(Feb-03) The dollar surged while equity markets and digital currencies plunged after US President Donald Trump announced significant tariffs on imports from China, Canada, and Mexico. This move, the most extensive act of protectionism by a US president in nearly a century, is expected to have widespread effects on inflation, geopolitics, and economic growth. The tariffs, affecting trade worth about $1.3 trillion, will raise the average US tariff rate significantly and could reduce US GDP by 1.2% while increasing core PCE by 0.7%. Mexico and Canada, heavily reliant on exports to the US, face severe economic risks, while China’s impact is more manageable. All three countries have vowed to retaliate, potentially expanding beyond tariffs. The overall impact on the US economy is uncertain, but significant disruptions are anticipated.
(Feb-04) Currency markets are reacting strongly to President Trump’s tariff measures. The US dollar rebounded after China imposed retaliatory tariffs, signaling serious intent and raising concerns about further US counter-retaliations. This situation suggests higher US rates, increased FX volatility, and a stronger US dollar in the long term.
(Feb-04) Oil markets are under pressure as the US and China engage in a trade conflict, risking year-to-date gains for Brent and WTI. The temporary halt on trade escalation with Mexico and Canada negatively impacted crude by removing a levy on Canadian crude flows. The US-China tariffs could slow global growth, reduce energy consumption, and decrease risk appetite. Additionally, OPEC+ is eager to increase oil supply, adding further headwinds for crude prices.
(Feb-04) EUR/JPY is expected to decline further due to geopolitical risks and a favorable rate gap for the yen. Beijing’s tariff retaliation supports haven currencies like the yen and pressures the euro, exacerbated by Trump’s tariff threats against the EU.
(Feb-04) China has announced an investigation into Google for alleged antitrust violations and imposed new tariffs on various US products in response to President Donald Trump’s 10% tariff on Chinese goods.

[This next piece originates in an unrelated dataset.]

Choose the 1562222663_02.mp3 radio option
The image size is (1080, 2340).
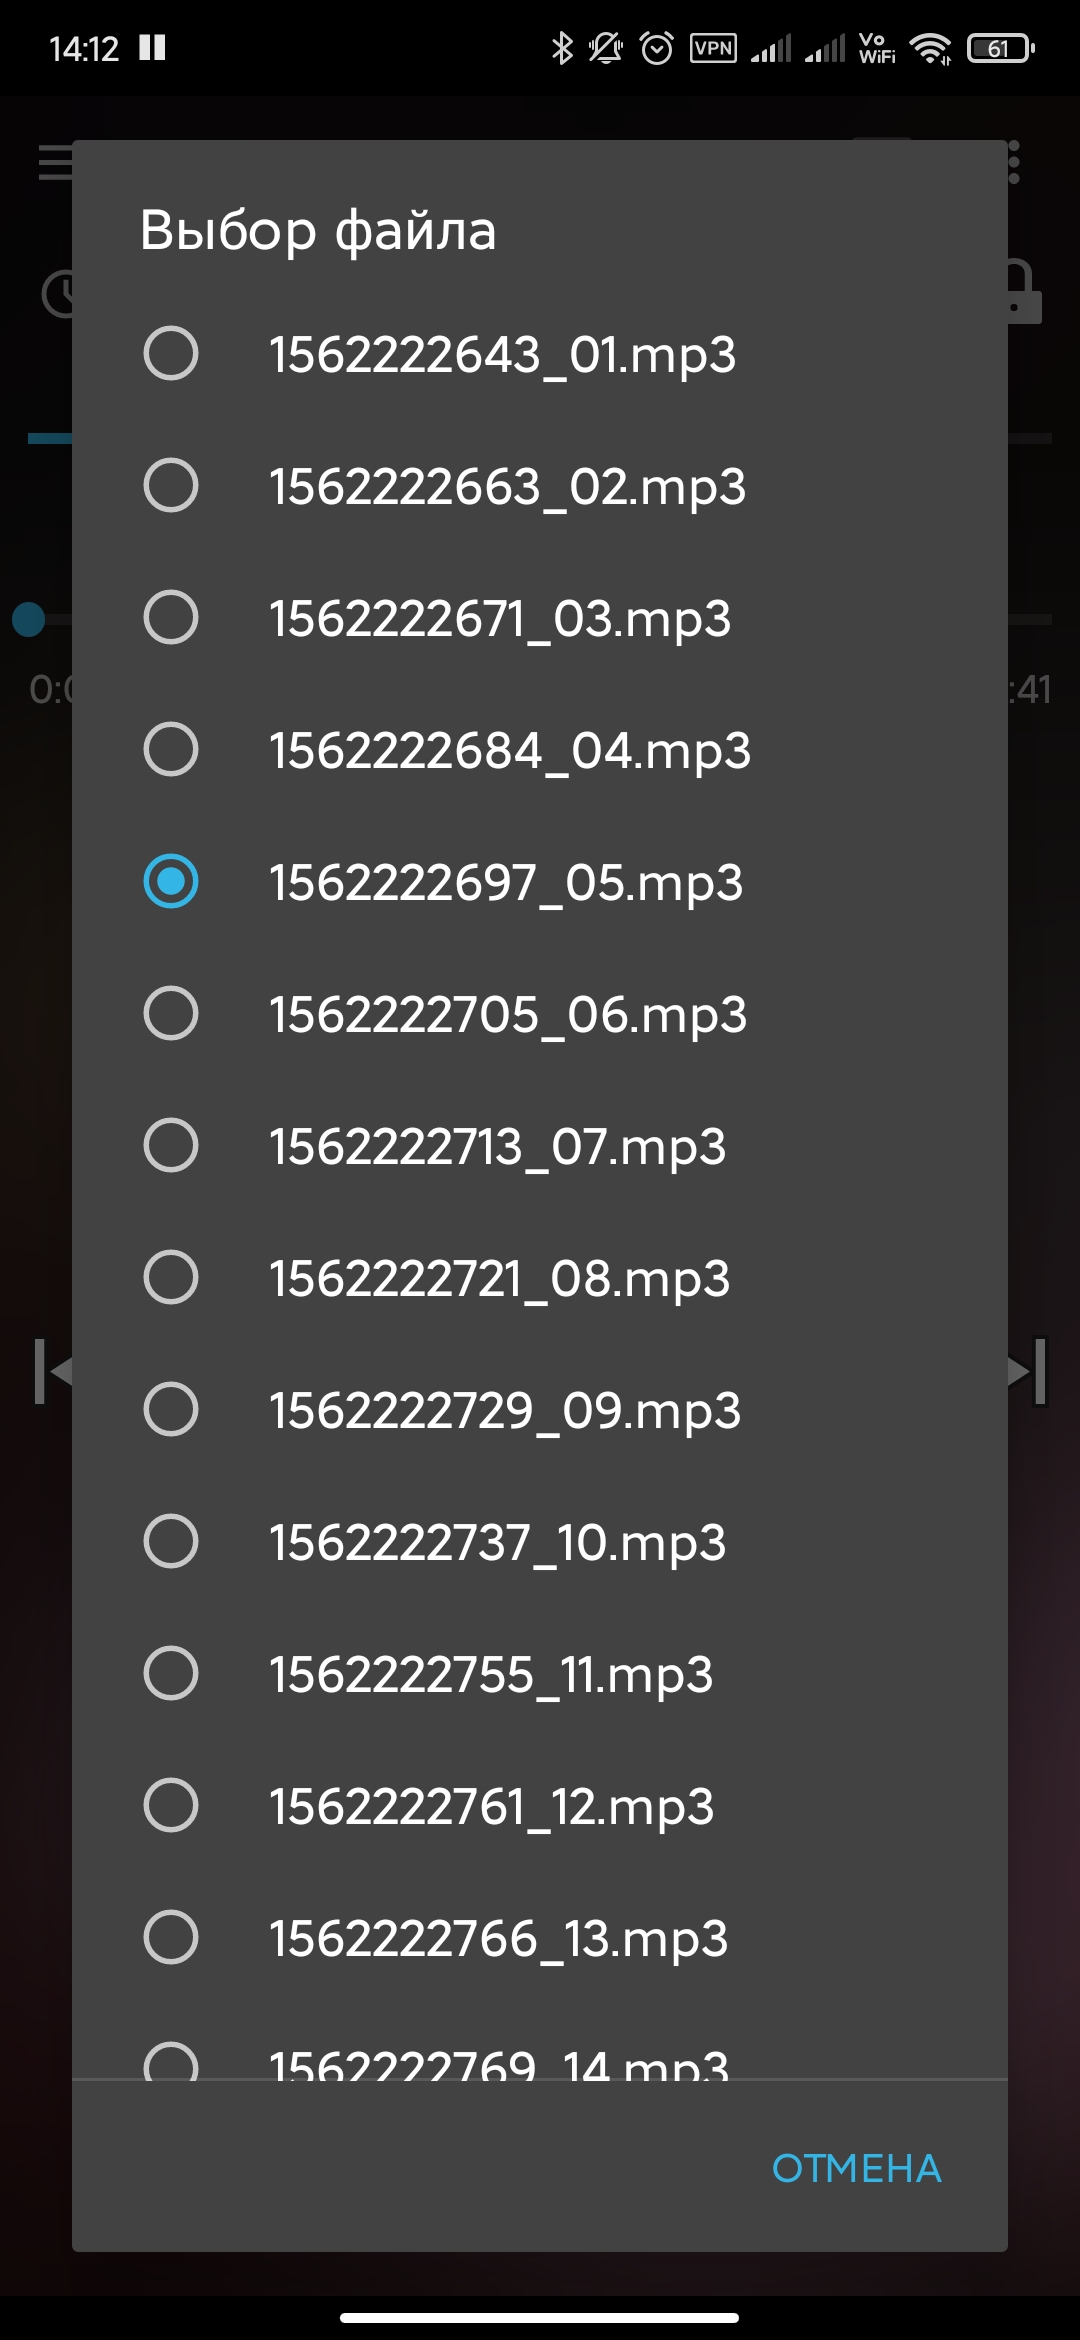[x=171, y=485]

The new Chinese tariffs include 15% on coal and liquefied natural gas, and 10% on oil and agricultural equipment from the US. China criticized the US’s unilateral tariffs as a violation of World Trade Organization rules and harmful to economic cooperation
(Feb-03) The upcoming week is significant, starting with market reactions to President Trump’s tariffs, SA State of the Nation Address (SONA) on Thur, and ending with the US payrolls report. Trump announced cutting off future funding to South Africa, accusing it of land confiscation and poor treatment of certain classes. This follows SA’s new bill allowing “nil compensation” for expropriated property. The rand weakened due to Trump’s comments and local load-shedding concerns, with potential moves to 19.00 USDZAR. Despite this, positive fundamentals for the rand remain, supported by a record gold price (saw a new high of 2817 31-Jan). A break below the 18.60 level would indicate a potential easing, otherwise, ZAR remains under pressure.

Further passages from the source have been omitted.